The House of Representatives, taking what one lawmaker called "a baby step" of support for U.S. troops fighting in Iraq and Afghanistan, voted Wednesday to allow financially strapped National Guard (search) and Reserve troops to tap their retirement funds without penalty.

Supporters said the change helps long-deployed troops and their families pay the bills while serving their country. Reserve and National Guard troops sometimes take a pay cut when they are activated and leave their civilian jobs and salaries.

"It's the least we can do," said Rep. Clay Shaw, R-Fla.

The House approved the bill unanimously, 415-0.

Many Democrats who voted for the bill said Congress should do much more to support troops who leave their families and jobs for months of service.

"Let's recognize it is a baby step when we should be taking a much larger one — I would say, a giant one," said Rep. Sander Levin, D-Mich. "We should be doing more than this."

Employers are not required to make up lost pay for employees activated to duty, nor do they have to continue providing benefits like health insurance (search).

Democrats said the bill should also encourage employers to do more by giving them a tax credit for making up the difference between military and civilian pay (search), as well as extend Defense Department health coverage to the families of reservists.

The bill passed by the House would waive the 10 percent early withdrawal penalty for those in an economic squeeze who withdraw money from their tax-advantaged retirement accounts (search) and pensions before retirement.

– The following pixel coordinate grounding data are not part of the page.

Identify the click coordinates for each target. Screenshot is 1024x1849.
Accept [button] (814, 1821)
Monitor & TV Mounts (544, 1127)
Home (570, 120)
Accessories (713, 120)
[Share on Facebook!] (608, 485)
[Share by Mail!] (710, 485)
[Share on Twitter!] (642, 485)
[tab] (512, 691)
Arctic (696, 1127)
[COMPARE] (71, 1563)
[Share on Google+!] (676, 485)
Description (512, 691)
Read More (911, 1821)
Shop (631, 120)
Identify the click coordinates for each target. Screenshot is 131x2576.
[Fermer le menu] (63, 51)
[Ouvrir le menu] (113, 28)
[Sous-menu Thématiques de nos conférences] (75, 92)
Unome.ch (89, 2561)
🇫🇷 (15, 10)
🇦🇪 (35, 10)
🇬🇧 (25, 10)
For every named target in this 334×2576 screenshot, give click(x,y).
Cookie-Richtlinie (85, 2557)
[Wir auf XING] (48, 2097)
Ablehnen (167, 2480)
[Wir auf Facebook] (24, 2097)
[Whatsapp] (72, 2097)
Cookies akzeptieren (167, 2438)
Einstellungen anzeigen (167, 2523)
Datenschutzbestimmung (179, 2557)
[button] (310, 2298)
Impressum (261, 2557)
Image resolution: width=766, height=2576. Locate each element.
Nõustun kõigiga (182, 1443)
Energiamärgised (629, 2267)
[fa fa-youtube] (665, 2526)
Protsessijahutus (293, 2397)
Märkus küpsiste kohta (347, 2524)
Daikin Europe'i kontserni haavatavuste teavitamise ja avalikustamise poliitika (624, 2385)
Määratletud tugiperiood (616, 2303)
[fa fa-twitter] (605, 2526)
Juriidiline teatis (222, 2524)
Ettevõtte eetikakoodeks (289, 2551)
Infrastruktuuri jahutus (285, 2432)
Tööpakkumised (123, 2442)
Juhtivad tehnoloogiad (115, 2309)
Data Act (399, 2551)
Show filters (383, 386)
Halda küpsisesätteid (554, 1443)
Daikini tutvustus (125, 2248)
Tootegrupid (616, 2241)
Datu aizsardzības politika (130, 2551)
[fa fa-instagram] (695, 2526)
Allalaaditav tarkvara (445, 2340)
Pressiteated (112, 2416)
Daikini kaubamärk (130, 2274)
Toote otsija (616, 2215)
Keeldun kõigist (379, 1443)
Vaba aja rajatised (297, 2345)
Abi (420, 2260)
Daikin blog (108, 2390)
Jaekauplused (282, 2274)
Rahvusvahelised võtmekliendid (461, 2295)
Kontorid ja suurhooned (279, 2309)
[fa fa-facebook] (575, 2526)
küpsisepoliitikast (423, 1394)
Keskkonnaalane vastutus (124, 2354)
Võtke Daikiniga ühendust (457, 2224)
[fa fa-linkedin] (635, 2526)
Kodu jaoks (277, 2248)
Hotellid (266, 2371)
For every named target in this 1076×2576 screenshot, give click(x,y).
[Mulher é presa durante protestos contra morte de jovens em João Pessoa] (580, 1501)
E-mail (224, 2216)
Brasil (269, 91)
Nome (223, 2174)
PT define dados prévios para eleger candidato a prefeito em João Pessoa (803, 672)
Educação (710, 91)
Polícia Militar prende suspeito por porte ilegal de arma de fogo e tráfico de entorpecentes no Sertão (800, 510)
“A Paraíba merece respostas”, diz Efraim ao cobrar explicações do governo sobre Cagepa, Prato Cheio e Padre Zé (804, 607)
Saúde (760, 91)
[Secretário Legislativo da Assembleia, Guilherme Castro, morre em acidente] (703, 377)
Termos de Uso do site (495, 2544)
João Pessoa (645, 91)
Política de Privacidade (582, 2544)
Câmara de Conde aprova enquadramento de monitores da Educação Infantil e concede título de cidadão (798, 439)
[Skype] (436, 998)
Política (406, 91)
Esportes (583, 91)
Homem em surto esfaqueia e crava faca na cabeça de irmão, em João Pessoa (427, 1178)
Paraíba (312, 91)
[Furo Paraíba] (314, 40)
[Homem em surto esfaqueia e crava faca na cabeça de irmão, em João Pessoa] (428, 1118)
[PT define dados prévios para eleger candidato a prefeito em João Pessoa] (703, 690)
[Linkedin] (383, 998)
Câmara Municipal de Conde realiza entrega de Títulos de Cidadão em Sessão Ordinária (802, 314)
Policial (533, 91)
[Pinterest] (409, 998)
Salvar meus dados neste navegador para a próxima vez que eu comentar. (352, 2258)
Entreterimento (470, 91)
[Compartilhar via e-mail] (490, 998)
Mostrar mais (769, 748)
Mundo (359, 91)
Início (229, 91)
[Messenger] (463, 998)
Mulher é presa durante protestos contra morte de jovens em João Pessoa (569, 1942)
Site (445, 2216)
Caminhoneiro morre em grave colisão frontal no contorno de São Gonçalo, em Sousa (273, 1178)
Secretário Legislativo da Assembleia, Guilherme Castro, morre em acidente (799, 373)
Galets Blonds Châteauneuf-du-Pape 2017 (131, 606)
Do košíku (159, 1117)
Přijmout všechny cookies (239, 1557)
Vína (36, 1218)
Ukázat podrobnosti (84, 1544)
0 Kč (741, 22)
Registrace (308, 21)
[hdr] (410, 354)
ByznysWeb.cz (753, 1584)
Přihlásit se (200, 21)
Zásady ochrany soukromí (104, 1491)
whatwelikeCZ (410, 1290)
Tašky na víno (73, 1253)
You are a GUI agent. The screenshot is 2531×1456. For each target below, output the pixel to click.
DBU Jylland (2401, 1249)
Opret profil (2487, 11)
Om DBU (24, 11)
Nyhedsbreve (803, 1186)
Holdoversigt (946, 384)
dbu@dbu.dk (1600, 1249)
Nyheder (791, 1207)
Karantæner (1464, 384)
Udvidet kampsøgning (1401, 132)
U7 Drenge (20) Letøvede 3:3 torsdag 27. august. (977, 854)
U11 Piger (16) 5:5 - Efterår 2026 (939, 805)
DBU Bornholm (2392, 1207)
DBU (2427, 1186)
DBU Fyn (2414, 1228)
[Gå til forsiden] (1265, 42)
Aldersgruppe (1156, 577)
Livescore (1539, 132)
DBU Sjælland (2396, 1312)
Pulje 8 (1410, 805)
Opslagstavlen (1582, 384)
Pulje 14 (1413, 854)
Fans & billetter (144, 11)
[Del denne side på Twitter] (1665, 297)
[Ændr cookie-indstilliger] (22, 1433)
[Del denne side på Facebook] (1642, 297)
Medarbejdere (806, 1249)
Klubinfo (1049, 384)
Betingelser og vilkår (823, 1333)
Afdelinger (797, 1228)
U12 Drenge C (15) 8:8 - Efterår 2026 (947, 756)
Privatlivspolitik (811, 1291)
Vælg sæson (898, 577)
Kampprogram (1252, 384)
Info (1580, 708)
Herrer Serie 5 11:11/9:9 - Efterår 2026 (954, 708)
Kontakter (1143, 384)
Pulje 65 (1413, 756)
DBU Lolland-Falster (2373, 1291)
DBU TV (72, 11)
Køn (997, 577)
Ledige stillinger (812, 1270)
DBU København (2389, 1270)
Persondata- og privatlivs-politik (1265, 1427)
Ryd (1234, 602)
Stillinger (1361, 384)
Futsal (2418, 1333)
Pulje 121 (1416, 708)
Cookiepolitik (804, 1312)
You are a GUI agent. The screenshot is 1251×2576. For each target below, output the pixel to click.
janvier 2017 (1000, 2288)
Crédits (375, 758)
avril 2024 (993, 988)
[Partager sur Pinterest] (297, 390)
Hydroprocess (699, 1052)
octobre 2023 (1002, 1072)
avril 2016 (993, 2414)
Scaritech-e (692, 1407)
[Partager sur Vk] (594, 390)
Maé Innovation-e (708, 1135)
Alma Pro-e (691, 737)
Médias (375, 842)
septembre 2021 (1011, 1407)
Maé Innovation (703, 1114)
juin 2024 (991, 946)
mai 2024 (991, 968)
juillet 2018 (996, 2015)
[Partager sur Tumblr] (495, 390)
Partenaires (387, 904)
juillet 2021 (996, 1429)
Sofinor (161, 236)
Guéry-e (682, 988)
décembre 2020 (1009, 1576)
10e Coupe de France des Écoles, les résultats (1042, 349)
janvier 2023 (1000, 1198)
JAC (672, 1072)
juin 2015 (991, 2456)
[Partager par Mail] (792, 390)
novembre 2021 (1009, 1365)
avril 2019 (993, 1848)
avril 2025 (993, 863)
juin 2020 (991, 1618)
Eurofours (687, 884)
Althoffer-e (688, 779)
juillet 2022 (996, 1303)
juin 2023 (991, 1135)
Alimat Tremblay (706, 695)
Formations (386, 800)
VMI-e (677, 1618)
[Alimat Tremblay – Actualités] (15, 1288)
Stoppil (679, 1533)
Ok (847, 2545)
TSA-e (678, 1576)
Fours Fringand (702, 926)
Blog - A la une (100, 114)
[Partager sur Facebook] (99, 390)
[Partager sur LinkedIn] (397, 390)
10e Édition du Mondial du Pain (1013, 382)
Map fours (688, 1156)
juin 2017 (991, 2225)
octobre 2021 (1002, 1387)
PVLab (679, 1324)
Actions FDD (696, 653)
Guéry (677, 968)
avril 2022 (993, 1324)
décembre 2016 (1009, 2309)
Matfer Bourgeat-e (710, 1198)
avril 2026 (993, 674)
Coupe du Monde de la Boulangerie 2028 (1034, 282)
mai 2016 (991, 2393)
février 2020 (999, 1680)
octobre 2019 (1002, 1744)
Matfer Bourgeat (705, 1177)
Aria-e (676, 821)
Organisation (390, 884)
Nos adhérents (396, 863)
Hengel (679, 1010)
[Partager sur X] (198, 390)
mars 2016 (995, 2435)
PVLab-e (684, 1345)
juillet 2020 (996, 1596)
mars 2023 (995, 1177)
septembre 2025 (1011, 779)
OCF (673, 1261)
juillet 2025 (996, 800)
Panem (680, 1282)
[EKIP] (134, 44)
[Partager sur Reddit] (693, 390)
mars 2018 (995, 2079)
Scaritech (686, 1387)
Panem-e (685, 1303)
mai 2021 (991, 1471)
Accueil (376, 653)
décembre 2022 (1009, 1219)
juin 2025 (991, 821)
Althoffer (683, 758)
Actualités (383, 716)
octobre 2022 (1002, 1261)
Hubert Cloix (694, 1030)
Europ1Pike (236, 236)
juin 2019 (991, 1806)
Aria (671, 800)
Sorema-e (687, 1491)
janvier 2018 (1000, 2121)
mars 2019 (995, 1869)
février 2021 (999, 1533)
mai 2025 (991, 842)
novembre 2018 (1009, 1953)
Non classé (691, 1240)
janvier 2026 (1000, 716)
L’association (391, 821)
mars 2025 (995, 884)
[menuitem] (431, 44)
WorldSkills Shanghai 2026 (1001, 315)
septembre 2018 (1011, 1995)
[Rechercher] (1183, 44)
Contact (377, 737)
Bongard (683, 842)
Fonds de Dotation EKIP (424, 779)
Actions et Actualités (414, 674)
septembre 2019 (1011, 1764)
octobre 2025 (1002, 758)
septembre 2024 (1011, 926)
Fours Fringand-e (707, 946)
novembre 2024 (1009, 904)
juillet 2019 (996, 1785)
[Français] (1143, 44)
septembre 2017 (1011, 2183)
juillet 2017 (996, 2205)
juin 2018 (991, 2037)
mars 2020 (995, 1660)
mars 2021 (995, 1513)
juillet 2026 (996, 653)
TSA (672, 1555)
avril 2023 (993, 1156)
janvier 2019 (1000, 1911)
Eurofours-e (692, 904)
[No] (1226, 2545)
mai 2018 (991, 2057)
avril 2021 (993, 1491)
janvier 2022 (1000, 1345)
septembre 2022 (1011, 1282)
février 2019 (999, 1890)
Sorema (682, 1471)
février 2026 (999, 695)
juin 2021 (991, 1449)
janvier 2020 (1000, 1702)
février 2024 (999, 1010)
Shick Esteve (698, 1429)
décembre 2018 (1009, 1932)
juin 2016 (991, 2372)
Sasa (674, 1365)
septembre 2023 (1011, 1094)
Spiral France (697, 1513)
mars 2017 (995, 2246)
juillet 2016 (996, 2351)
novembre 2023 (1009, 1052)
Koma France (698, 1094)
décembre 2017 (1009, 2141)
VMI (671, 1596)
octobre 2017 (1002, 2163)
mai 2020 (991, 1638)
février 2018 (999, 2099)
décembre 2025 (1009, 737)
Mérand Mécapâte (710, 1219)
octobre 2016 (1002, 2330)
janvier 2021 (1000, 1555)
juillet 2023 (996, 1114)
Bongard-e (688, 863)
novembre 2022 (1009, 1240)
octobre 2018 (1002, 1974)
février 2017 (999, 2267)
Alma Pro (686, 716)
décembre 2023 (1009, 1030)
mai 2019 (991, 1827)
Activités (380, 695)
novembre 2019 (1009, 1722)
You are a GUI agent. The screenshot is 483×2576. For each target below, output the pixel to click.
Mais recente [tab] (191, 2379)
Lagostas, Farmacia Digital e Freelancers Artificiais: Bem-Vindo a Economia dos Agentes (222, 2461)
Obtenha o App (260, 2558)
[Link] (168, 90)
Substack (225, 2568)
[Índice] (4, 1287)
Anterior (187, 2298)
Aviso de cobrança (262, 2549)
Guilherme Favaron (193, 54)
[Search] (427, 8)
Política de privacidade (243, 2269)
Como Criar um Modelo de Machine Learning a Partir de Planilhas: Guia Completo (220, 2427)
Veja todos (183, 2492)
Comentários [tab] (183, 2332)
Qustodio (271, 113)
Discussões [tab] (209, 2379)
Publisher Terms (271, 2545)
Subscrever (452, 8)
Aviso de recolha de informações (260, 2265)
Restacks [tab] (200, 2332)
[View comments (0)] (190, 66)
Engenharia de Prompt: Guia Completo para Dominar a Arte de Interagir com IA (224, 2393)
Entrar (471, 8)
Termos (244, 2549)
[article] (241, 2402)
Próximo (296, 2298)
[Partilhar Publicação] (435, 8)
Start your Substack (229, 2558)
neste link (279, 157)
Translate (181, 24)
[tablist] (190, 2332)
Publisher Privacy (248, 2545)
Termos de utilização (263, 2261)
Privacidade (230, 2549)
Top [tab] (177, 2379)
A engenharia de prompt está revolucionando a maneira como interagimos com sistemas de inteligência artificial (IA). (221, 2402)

The waiver would apply to National Guard and Reserve troops deployed for six months or longer and activated between Sept. 11, 2001, and Sept. 12, 2005.

Those military personnel would be given two years to replenish the accounts.

Rep. George Miller, D-Calif., said National Guard and Reserve troops shouldn't be forced to undermine their own retirement security in order to pay their bills while serving their country.

"We invaded Iraq, and now they have to invade their savings," Miller said. "It's an outrageous thing that we would do this to these individuals. So many of them are not going to be able pay this money back."

The Pentagon said last week it would extend by three months the tours of about 20,000 soldiers in Iraq, about one-quarter of them members of the National Guard or Reserve.